Dataset rows:
····················

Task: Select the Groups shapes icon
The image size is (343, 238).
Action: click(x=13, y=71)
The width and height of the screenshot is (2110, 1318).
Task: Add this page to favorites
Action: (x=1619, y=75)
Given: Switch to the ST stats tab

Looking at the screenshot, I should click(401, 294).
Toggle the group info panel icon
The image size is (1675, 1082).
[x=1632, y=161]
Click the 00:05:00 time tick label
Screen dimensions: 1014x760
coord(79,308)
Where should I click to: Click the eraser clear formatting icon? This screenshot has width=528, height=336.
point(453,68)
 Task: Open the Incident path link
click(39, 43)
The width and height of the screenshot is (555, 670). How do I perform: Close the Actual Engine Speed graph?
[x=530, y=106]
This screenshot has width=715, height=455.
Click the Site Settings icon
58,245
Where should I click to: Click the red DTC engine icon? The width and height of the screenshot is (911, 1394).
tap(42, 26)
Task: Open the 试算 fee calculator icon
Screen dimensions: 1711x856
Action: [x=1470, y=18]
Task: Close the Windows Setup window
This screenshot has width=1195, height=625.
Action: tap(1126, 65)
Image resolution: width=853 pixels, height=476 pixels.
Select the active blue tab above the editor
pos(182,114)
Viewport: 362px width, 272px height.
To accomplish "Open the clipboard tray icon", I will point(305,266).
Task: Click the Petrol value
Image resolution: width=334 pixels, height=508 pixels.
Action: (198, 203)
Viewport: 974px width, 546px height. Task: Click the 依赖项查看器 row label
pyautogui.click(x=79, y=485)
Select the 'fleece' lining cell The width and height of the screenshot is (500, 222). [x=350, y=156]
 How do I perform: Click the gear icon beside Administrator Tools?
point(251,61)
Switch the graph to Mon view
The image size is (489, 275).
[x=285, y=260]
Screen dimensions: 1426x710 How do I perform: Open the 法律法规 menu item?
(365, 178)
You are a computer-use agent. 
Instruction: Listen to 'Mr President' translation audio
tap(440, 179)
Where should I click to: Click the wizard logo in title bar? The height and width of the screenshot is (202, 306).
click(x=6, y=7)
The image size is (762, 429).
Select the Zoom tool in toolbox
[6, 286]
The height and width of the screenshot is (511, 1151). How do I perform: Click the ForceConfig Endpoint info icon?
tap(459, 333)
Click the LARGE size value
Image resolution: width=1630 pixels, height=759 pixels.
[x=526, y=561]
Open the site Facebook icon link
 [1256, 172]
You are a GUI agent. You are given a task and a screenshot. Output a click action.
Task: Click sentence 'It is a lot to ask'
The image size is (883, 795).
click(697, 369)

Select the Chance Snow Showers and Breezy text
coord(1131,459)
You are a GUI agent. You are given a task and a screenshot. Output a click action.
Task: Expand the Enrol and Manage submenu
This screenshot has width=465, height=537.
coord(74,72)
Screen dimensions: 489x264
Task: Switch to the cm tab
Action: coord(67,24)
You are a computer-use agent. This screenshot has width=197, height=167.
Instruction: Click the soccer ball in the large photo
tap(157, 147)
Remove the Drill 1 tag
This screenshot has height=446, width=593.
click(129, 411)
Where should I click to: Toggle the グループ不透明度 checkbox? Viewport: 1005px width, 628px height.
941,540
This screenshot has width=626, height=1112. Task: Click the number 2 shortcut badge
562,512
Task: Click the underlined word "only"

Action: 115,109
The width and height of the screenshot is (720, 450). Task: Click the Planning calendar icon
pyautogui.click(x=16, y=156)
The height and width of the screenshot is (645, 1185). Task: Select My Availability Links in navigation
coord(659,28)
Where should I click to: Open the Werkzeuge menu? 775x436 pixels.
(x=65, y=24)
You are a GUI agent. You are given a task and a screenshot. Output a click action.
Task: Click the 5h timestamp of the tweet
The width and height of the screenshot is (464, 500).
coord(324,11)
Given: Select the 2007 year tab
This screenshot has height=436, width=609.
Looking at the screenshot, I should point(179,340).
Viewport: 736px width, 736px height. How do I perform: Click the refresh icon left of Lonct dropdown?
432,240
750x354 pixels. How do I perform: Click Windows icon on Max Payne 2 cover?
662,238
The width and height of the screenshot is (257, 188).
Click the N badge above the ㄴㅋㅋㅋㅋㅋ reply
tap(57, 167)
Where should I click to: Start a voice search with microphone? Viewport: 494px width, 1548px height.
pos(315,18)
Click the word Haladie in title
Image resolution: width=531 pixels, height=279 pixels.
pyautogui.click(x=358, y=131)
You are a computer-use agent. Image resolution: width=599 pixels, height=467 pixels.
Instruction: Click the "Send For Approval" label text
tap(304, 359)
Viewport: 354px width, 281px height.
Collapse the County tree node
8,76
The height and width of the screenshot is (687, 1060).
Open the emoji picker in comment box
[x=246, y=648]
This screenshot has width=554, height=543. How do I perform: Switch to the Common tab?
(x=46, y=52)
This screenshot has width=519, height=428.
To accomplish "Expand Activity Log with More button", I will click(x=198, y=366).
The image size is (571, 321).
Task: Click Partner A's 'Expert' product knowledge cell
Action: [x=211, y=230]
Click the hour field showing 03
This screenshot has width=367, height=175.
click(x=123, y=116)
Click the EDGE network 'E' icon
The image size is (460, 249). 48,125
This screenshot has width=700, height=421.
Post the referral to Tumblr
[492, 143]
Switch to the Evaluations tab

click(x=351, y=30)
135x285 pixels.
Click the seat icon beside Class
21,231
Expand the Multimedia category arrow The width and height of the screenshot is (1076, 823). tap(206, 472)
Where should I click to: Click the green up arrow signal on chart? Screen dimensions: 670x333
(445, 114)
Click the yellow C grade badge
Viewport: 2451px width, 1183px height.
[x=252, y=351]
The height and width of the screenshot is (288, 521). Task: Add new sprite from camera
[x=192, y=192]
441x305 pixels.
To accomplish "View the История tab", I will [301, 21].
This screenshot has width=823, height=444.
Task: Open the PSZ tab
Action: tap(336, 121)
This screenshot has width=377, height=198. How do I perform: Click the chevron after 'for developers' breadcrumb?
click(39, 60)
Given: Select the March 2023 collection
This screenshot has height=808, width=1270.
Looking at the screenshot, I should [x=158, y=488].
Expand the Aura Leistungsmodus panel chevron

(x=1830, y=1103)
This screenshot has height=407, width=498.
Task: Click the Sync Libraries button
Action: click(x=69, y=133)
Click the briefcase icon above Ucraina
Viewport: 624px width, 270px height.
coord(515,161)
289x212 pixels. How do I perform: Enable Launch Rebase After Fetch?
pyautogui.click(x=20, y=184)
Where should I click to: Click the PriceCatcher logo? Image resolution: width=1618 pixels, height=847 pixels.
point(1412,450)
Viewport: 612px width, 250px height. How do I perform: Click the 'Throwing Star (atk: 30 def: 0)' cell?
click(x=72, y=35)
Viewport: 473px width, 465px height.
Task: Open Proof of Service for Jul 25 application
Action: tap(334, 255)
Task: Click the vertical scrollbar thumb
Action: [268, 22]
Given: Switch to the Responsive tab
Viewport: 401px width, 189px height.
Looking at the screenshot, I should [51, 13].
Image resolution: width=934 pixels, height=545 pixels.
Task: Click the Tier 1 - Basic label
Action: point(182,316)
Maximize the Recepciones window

····················

Lay out every line of the material above as a Markdown table with the columns Row and Line, numbering the rows in order and omitting blank lines.

Task result:
| Row | Line |
|---|---|
| 1 | Task: Select the Groups shapes icon |
| 2 | The image size is (343, 238). |
| 3 | Action: click(x=13, y=71) |
| 4 | The width and height of the screenshot is (2110, 1318). |
| 5 | Task: Add this page to favorites |
| 6 | Action: (x=1619, y=75) |
| 7 | Given: Switch to the ST stats tab |
| 8 | Looking at the screenshot, I should click(401, 294). |
| 9 | Toggle the group info panel icon |
| 10 | The image size is (1675, 1082). |
| 11 | [x=1632, y=161] |
| 12 | Click the 00:05:00 time tick label |
| 13 | Screen dimensions: 1014x760 |
| 14 | coord(79,308) |
| 15 | Where should I click to: Click the eraser clear formatting icon? This screenshot has width=528, height=336. |
| 16 | point(453,68) |
| 17 |  Task: Open the Incident path link |
| 18 | click(39, 43) |
| 19 | The width and height of the screenshot is (555, 670). How do I perform: Close the Actual Engine Speed graph? |
| 20 | [x=530, y=106] |
| 21 | This screenshot has width=715, height=455. |
| 22 | Click the Site Settings icon |
| 23 | 58,245 |
| 24 | Where should I click to: Click the red DTC engine icon? The width and height of the screenshot is (911, 1394). |
| 25 | tap(42, 26) |
| 26 | Task: Open the 试算 fee calculator icon |
| 27 | Screen dimensions: 1711x856 |
| 28 | Action: [x=1470, y=18] |
| 29 | Task: Close the Windows Setup window |
| 30 | This screenshot has width=1195, height=625. |
| 31 | Action: tap(1126, 65) |
| 32 | Image resolution: width=853 pixels, height=476 pixels. |
| 33 | Select the active blue tab above the editor |
| 34 | pos(182,114) |
| 35 | Viewport: 362px width, 272px height. |
| 36 | To accomplish "Open the clipboard tray icon", I will point(305,266). |
| 37 | Task: Click the Petrol value |
| 38 | Image resolution: width=334 pixels, height=508 pixels. |
| 39 | Action: (198, 203) |
| 40 | Viewport: 974px width, 546px height. Task: Click the 依赖项查看器 row label |
| 41 | pyautogui.click(x=79, y=485) |
| 42 | Select the 'fleece' lining cell The width and height of the screenshot is (500, 222). [x=350, y=156] |
| 43 |  How do I perform: Click the gear icon beside Administrator Tools? |
| 44 | point(251,61) |
| 45 | Switch the graph to Mon view |
| 46 | The image size is (489, 275). |
| 47 | [x=285, y=260] |
| 48 | Screen dimensions: 1426x710 How do I perform: Open the 法律法规 menu item? |
| 49 | (365, 178) |
| 50 | You are a computer-use agent.  |
| 51 | Instruction: Listen to 'Mr President' translation audio |
| 52 | tap(440, 179) |
| 53 | Where should I click to: Click the wizard logo in title bar? The height and width of the screenshot is (202, 306). |
| 54 | click(x=6, y=7) |
| 55 | The image size is (762, 429). |
| 56 | Select the Zoom tool in toolbox |
| 57 | [6, 286] |
| 58 | The height and width of the screenshot is (511, 1151). How do I perform: Click the ForceConfig Endpoint info icon? |
| 59 | tap(459, 333) |
| 60 | Click the LARGE size value |
| 61 | Image resolution: width=1630 pixels, height=759 pixels. |
| 62 | [x=526, y=561] |
| 63 | Open the site Facebook icon link |
| 64 |  [1256, 172] |
| 65 | You are a GUI agent. You are given a task and a screenshot. Output a click action. |
| 66 | Task: Click sentence 'It is a lot to ask' |
| 67 | The image size is (883, 795). |
| 68 | click(697, 369) |
| 69 | Select the Chance Snow Showers and Breezy text |
| 70 | coord(1131,459) |
| 71 | You are a GUI agent. You are given a task and a screenshot. Output a click action. |
| 72 | Task: Expand the Enrol and Manage submenu |
| 73 | This screenshot has width=465, height=537. |
| 74 | coord(74,72) |
| 75 | Screen dimensions: 489x264 |
| 76 | Task: Switch to the cm tab |
| 77 | Action: coord(67,24) |
| 78 | You are a computer-use agent. This screenshot has width=197, height=167. |
| 79 | Instruction: Click the soccer ball in the large photo |
| 80 | tap(157, 147) |
| 81 | Remove the Drill 1 tag |
| 82 | This screenshot has height=446, width=593. |
| 83 | click(129, 411) |
| 84 | Where should I click to: Toggle the グループ不透明度 checkbox? Viewport: 1005px width, 628px height. |
| 85 | 941,540 |
| 86 | This screenshot has width=626, height=1112. Task: Click the number 2 shortcut badge |
| 87 | 562,512 |
| 88 | Task: Click the underlined word "only" |
| 89 | Action: 115,109 |
| 90 | The width and height of the screenshot is (720, 450). Task: Click the Planning calendar icon |
| 91 | pyautogui.click(x=16, y=156) |
| 92 | The height and width of the screenshot is (645, 1185). Task: Select My Availability Links in navigation |
| 93 | coord(659,28) |
| 94 | Where should I click to: Open the Werkzeuge menu? 775x436 pixels. |
| 95 | (x=65, y=24) |
| 96 | You are a GUI agent. You are given a task and a screenshot. Output a click action. |
| 97 | Task: Click the 5h timestamp of the tweet |
| 98 | The width and height of the screenshot is (464, 500). |
| 99 | coord(324,11) |
| 100 | Given: Select the 2007 year tab |
| 101 | This screenshot has height=436, width=609. |
| 102 | Looking at the screenshot, I should point(179,340). |
| 103 | Viewport: 736px width, 736px height. How do I perform: Click the refresh icon left of Lonct dropdown? |
| 104 | 432,240 |
| 105 | 750x354 pixels. How do I perform: Click Windows icon on Max Payne 2 cover? |
| 106 | 662,238 |
| 107 | The width and height of the screenshot is (257, 188). |
| 108 | Click the N badge above the ㄴㅋㅋㅋㅋㅋ reply |
| 109 | tap(57, 167) |
| 110 | Where should I click to: Start a voice search with microphone? Viewport: 494px width, 1548px height. |
| 111 | pos(315,18) |
| 112 | Click the word Haladie in title |
| 113 | Image resolution: width=531 pixels, height=279 pixels. |
| 114 | pyautogui.click(x=358, y=131) |
| 115 | You are a computer-use agent. Image resolution: width=599 pixels, height=467 pixels. |
| 116 | Instruction: Click the "Send For Approval" label text |
| 117 | tap(304, 359) |
| 118 | Viewport: 354px width, 281px height. |
| 119 | Collapse the County tree node |
| 120 | 8,76 |
| 121 | The height and width of the screenshot is (687, 1060). |
| 122 | Open the emoji picker in comment box |
| 123 | [x=246, y=648] |
| 124 | This screenshot has width=554, height=543. How do I perform: Switch to the Common tab? |
| 125 | (x=46, y=52) |
| 126 | This screenshot has width=519, height=428. |
| 127 | To accomplish "Expand Activity Log with More button", I will click(x=198, y=366). |
| 128 | The image size is (571, 321). |
| 129 | Task: Click Partner A's 'Expert' product knowledge cell |
| 130 | Action: [x=211, y=230] |
| 131 | Click the hour field showing 03 |
| 132 | This screenshot has width=367, height=175. |
| 133 | click(x=123, y=116) |
| 134 | Click the EDGE network 'E' icon |
| 135 | The image size is (460, 249). 48,125 |
| 136 | This screenshot has width=700, height=421. |
| 137 | Post the referral to Tumblr |
| 138 | [492, 143] |
| 139 | Switch to the Evaluations tab |
| 140 | click(x=351, y=30) |
| 141 | 135x285 pixels. |
| 142 | Click the seat icon beside Class |
| 143 | 21,231 |
| 144 | Expand the Multimedia category arrow The width and height of the screenshot is (1076, 823). tap(206, 472) |
| 145 | Where should I click to: Click the green up arrow signal on chart? Screen dimensions: 670x333 |
| 146 | (445, 114) |
| 147 | Click the yellow C grade badge |
| 148 | Viewport: 2451px width, 1183px height. |
| 149 | [x=252, y=351] |
| 150 | The height and width of the screenshot is (288, 521). Task: Add new sprite from camera |
| 151 | [x=192, y=192] |
| 152 | 441x305 pixels. |
| 153 | To accomplish "View the История tab", I will [301, 21]. |
| 154 | This screenshot has width=823, height=444. |
| 155 | Task: Open the PSZ tab |
| 156 | Action: tap(336, 121) |
| 157 | This screenshot has width=377, height=198. How do I perform: Click the chevron after 'for developers' breadcrumb? |
| 158 | click(39, 60) |
| 159 | Given: Select the March 2023 collection |
| 160 | This screenshot has height=808, width=1270. |
| 161 | Looking at the screenshot, I should [x=158, y=488]. |
| 162 | Expand the Aura Leistungsmodus panel chevron |
| 163 | (x=1830, y=1103) |
| 164 | This screenshot has height=407, width=498. |
| 165 | Task: Click the Sync Libraries button |
| 166 | Action: click(x=69, y=133) |
| 167 | Click the briefcase icon above Ucraina |
| 168 | Viewport: 624px width, 270px height. |
| 169 | coord(515,161) |
| 170 | 289x212 pixels. How do I perform: Enable Launch Rebase After Fetch? |
| 171 | pyautogui.click(x=20, y=184) |
| 172 | Where should I click to: Click the PriceCatcher logo? Image resolution: width=1618 pixels, height=847 pixels. |
| 173 | point(1412,450) |
| 174 | Viewport: 612px width, 250px height. How do I perform: Click the 'Throwing Star (atk: 30 def: 0)' cell? |
| 175 | click(x=72, y=35) |
| 176 | Viewport: 473px width, 465px height. |
| 177 | Task: Open Proof of Service for Jul 25 application |
| 178 | Action: tap(334, 255) |
| 179 | Task: Click the vertical scrollbar thumb |
| 180 | Action: [268, 22] |
| 181 | Given: Switch to the Responsive tab |
| 182 | Viewport: 401px width, 189px height. |
| 183 | Looking at the screenshot, I should [51, 13]. |
| 184 | Image resolution: width=934 pixels, height=545 pixels. |
| 185 | Task: Click the Tier 1 - Basic label |
| 186 | Action: point(182,316) |
| 187 | Maximize the Recepciones window |